| Material for this exercise |
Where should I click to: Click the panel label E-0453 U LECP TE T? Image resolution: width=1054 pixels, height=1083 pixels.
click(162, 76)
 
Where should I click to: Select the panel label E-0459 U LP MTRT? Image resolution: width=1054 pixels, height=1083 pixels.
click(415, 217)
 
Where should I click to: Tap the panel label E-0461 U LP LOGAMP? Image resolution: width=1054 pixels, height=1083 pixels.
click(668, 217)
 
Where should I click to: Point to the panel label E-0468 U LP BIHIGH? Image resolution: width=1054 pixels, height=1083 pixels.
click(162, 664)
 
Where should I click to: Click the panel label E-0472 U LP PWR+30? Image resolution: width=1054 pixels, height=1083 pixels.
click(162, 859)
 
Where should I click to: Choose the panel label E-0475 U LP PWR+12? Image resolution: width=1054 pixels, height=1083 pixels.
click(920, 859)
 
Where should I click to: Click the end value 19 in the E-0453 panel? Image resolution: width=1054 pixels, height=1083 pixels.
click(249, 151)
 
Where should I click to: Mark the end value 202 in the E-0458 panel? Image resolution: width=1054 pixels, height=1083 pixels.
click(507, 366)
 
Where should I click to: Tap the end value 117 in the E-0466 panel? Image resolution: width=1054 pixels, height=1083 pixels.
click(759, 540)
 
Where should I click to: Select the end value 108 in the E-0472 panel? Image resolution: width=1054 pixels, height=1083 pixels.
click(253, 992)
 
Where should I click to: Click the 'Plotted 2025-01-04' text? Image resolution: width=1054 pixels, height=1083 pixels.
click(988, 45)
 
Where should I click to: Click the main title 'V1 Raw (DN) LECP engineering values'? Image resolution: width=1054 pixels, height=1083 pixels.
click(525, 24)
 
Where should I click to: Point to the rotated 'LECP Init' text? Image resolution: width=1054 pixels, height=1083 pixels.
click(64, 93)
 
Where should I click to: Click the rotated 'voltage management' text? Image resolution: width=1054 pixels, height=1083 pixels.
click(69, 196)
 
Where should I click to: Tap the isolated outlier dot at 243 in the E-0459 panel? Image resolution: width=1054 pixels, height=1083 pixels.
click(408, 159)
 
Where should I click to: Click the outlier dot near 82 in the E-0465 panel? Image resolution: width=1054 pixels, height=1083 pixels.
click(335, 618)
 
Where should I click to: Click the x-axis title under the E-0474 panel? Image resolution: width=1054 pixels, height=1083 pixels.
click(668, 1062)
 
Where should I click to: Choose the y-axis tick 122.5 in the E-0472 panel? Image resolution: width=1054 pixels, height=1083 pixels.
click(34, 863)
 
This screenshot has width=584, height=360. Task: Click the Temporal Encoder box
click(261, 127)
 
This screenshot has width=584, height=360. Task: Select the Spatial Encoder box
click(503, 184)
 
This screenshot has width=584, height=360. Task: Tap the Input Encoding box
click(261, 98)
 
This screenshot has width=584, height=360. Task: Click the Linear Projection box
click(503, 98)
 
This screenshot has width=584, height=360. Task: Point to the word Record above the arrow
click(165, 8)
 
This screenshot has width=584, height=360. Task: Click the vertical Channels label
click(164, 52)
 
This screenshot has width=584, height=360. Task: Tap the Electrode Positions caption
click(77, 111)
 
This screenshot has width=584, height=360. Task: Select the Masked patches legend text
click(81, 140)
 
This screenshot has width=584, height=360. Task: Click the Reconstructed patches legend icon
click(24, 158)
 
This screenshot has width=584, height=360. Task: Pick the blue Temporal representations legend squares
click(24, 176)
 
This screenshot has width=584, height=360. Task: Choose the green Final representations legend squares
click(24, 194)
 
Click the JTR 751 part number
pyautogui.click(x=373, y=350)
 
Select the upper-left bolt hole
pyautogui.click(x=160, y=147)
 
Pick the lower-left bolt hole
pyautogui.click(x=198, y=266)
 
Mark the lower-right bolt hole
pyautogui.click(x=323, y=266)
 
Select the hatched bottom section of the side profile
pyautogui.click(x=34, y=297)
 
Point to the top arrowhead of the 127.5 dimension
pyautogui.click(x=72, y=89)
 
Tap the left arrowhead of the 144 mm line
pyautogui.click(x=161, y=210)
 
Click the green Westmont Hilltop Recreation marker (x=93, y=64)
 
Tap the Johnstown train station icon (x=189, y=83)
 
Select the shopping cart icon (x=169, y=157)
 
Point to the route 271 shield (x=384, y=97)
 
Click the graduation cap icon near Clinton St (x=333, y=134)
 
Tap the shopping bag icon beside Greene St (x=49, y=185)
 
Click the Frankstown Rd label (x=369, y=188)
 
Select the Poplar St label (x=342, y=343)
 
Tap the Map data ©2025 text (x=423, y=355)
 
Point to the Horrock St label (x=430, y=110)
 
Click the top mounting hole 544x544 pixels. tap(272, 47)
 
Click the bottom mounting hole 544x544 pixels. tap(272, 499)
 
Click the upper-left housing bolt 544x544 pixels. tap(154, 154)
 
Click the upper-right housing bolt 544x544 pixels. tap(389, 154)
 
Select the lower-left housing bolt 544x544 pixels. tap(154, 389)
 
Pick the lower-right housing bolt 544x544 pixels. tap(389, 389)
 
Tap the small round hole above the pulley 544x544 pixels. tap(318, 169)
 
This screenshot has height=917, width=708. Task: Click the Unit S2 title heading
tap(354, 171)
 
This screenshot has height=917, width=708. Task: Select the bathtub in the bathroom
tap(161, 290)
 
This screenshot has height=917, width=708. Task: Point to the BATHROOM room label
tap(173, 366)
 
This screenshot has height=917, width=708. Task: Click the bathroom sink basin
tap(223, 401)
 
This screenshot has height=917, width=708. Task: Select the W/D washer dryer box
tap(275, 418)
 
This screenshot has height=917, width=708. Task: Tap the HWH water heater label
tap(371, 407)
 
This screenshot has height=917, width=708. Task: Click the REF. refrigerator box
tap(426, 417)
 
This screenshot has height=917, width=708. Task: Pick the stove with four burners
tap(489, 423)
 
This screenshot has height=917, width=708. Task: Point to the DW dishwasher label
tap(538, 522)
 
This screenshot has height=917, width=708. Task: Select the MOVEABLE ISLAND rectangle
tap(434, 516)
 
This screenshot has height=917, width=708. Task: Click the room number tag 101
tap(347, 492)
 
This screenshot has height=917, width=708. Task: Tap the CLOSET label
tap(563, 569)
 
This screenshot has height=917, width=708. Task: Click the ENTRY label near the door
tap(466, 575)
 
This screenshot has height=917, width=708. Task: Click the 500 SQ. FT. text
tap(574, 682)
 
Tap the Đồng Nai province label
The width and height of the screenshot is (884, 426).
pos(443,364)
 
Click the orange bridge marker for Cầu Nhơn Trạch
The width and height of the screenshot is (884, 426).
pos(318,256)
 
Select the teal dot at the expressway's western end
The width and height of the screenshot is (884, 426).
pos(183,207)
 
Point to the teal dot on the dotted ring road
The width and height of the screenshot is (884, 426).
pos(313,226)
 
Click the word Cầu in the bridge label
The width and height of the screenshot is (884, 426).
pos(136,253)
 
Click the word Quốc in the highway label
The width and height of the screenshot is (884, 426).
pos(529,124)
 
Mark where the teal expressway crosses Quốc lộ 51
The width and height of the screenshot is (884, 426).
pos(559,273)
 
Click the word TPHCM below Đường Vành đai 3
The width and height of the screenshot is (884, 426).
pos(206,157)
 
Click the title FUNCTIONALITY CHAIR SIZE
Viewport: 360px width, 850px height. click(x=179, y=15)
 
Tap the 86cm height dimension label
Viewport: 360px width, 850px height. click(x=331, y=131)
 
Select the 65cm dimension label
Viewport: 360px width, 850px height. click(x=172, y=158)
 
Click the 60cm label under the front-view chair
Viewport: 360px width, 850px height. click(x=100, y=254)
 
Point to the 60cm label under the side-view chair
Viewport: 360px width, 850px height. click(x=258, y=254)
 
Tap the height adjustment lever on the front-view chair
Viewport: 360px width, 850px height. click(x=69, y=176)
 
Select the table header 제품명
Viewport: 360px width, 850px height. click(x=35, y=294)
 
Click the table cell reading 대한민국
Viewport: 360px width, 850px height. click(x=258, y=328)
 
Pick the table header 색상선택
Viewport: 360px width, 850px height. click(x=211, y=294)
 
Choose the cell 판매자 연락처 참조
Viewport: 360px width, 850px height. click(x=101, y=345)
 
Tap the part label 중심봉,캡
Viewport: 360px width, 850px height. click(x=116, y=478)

| Description of the task |
Reproduce the records from the line with "Mark where the" up to and including the line with "Viewport: 360px width, 850px height. click(x=179, y=15)", switching "teal" to "green" and changing nothing else.

| Worked answer |
Mark where the green expressway crosses Quốc lộ 51
The width and height of the screenshot is (884, 426).
pos(559,273)
 
Click the word TPHCM below Đường Vành đai 3
The width and height of the screenshot is (884, 426).
pos(206,157)
 
Click the title FUNCTIONALITY CHAIR SIZE
Viewport: 360px width, 850px height. click(x=179, y=15)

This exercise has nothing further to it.